True outside-in SEO takes a different approach. You want to attract a target audience that is likely to engage at a 30% rate or better. To do this, you don’t choose high-demand generic keywords. You choose keywords that are highly relevant to your target audience. That means looking at the phrases your target audience uses and mapping your content to the user intent implicit in those phrases. In B2B tech marketing, this means using the verbs they use at the various phases of the buying cycle (e.g. solve–awareness, compare–consideration, buy–decision). Also, the nouns get more specific to brand names the closer you get to the decision phase. Even though you get lower traffic volume with these words, higher conversion rates return more ROI and brand loyalty.
Bounces are not neutral events: If you force people to opt out of an irrelevant experience, it leaves a bad brand impression with them.
3. Never stop tuning your content for the target audience
In traditional inside-out marketing, you create a piece of content–direct mail, TV ad, radio spot, print ad, web page, etc.–and you try to get it out to the largest audience possible with the dollars you have. Then you measure your results while you go off and create the next piece of content.
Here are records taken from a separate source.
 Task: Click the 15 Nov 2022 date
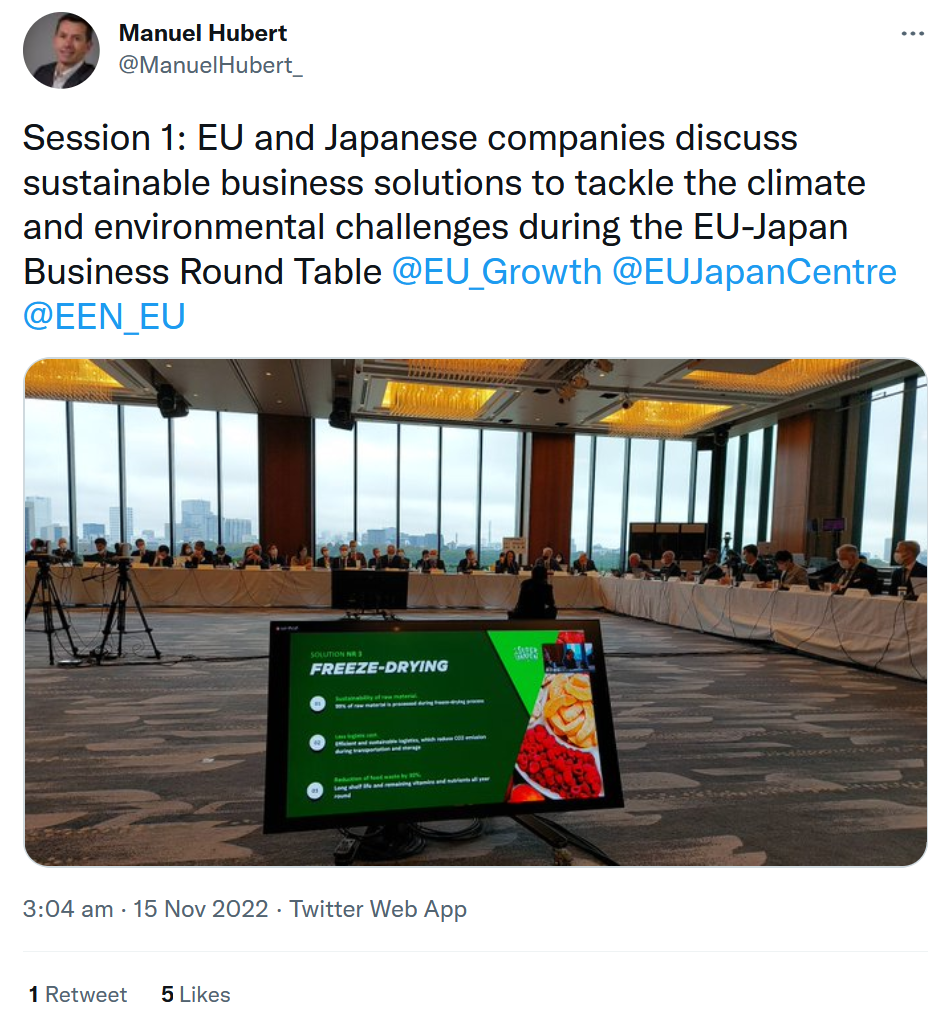tap(201, 909)
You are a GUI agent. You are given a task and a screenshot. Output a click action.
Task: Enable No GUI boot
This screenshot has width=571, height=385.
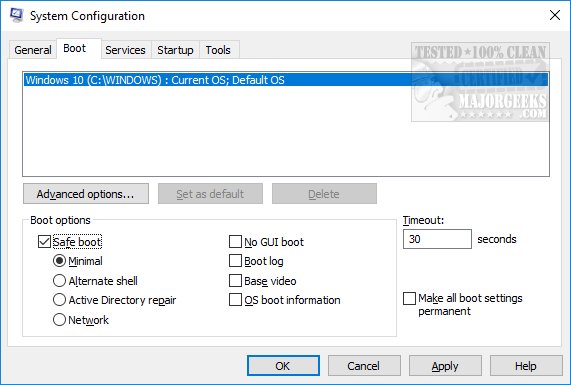(235, 241)
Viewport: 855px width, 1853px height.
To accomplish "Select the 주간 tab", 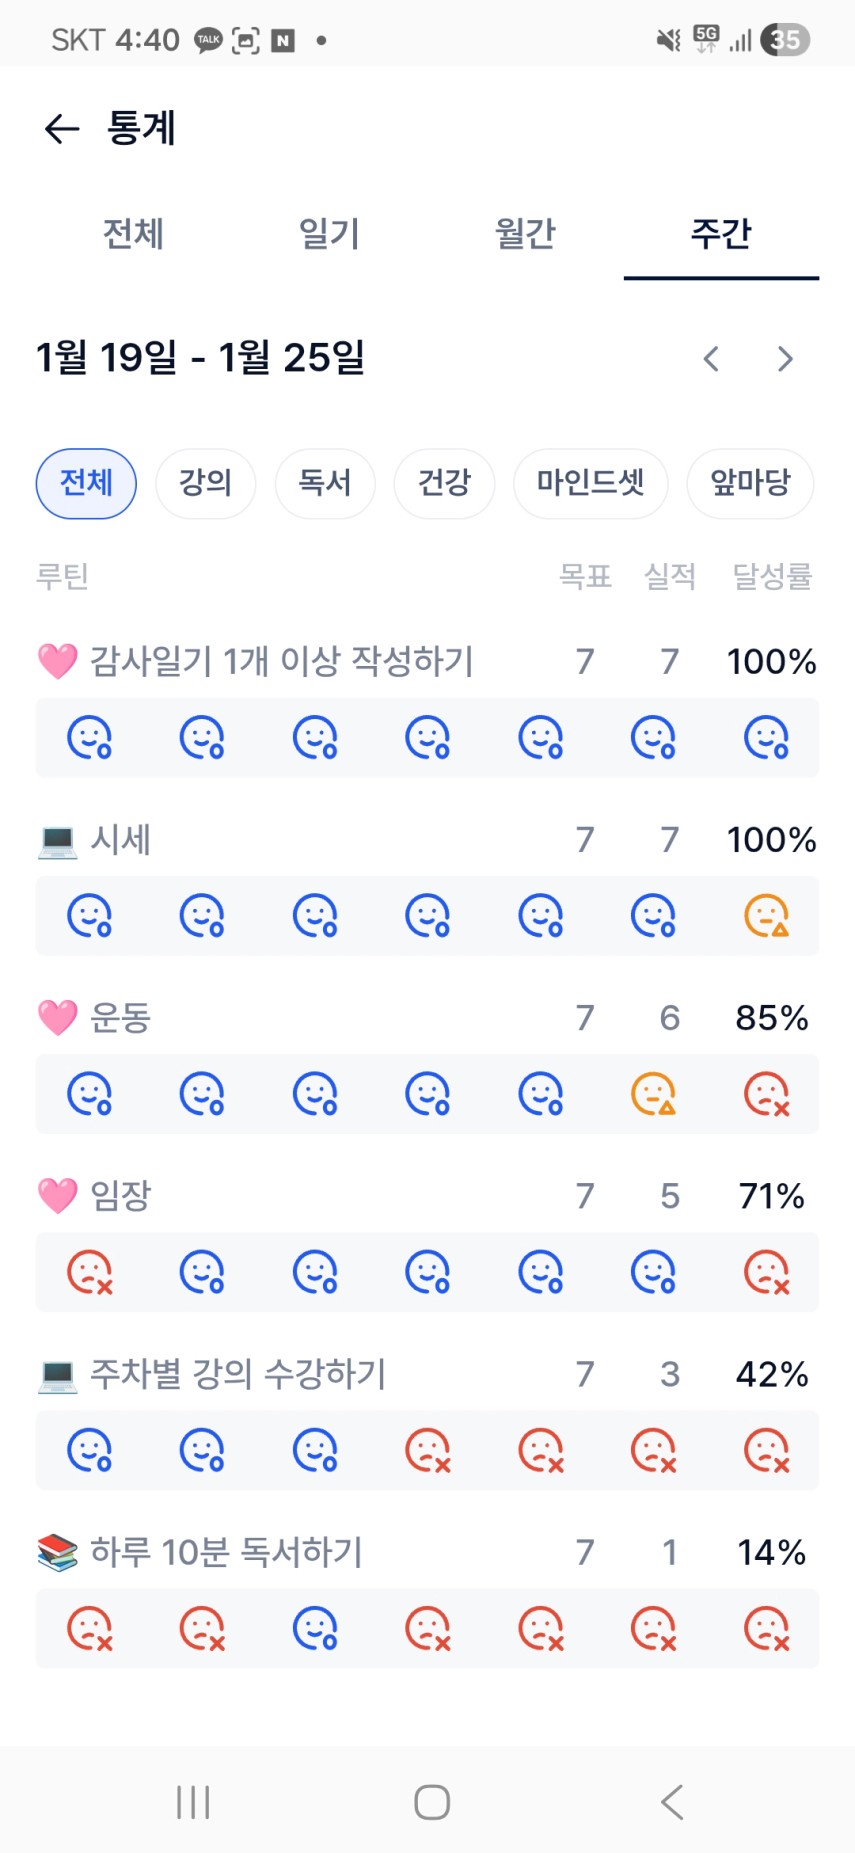I will coord(721,234).
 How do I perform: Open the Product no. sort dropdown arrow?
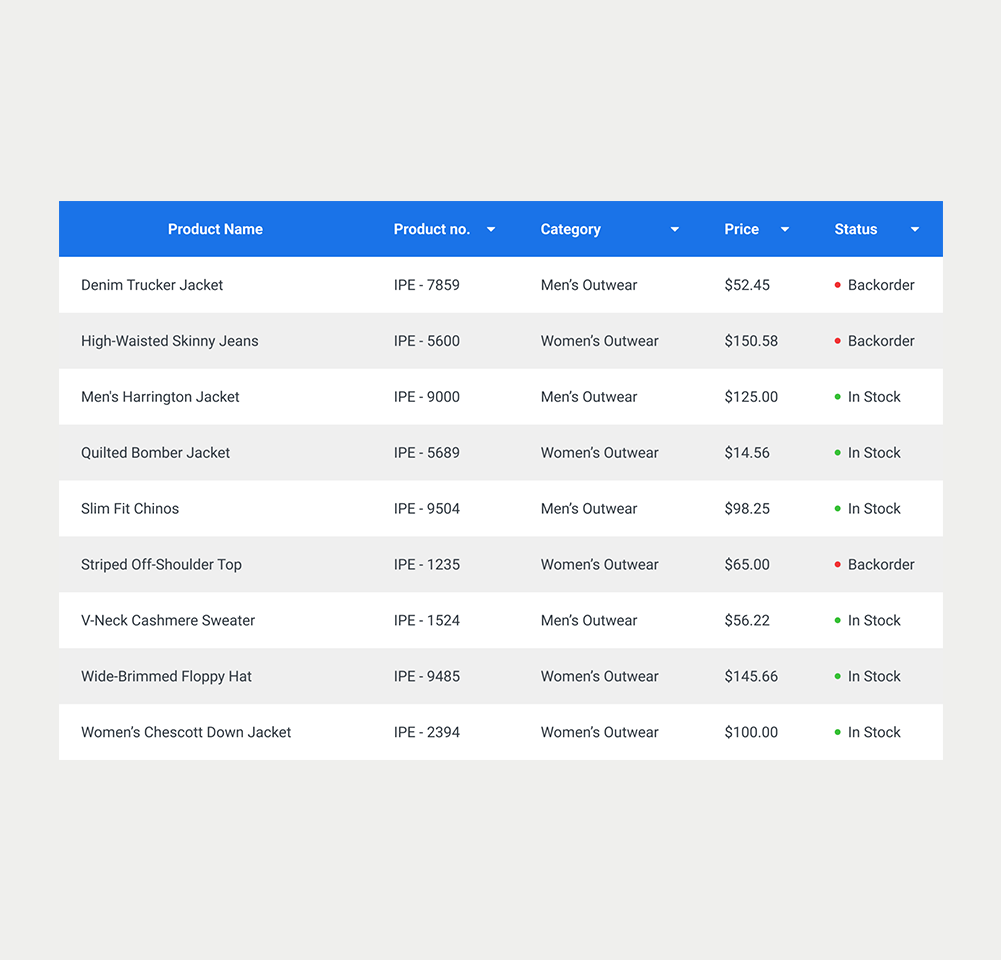coord(491,230)
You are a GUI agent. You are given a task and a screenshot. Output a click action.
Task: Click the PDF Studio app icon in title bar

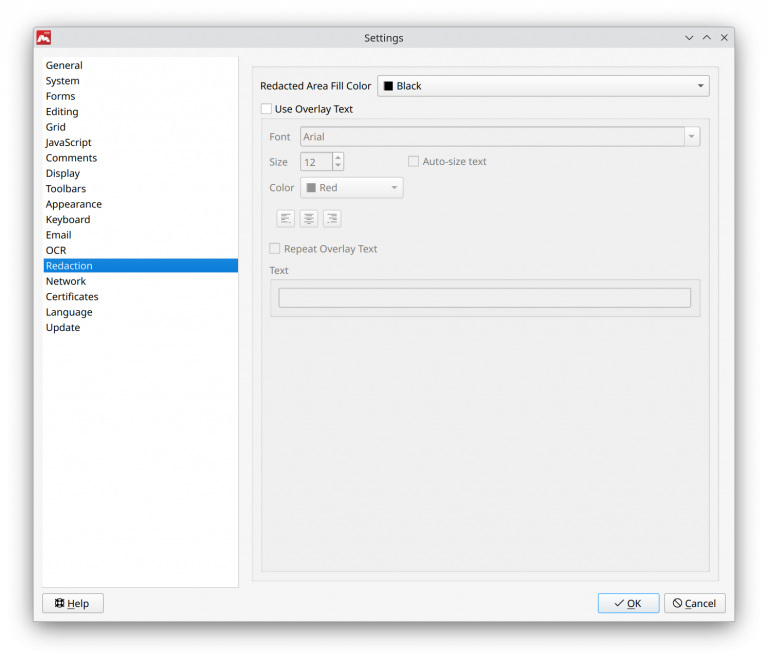(44, 38)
If your content doesn’t perform, you console yourself that you took your best shot and you’ll do better next time. Rarely do inside-out marketers adjust content that’s already in the market, unless there’s a major problem with it. Inside-out marketers also leave a trail of derelict web pages in their wakes.
In outside-in marketing, you plan to pay careful attention to your engagement and bounce rates and to tune your content to unexpected user behavior. No matter how good you are at doing keyword research early and often to create relevant experiences for your target audiences, there is always room for improvement. Web pages are never done. Abandoned orphan pages are friction for people looking for relevant digital experiences. Good outside-in marketing is iterative, focusing on creating and maintaining a lean and targeted content inventory that gets high engagement rates and low bounce rates.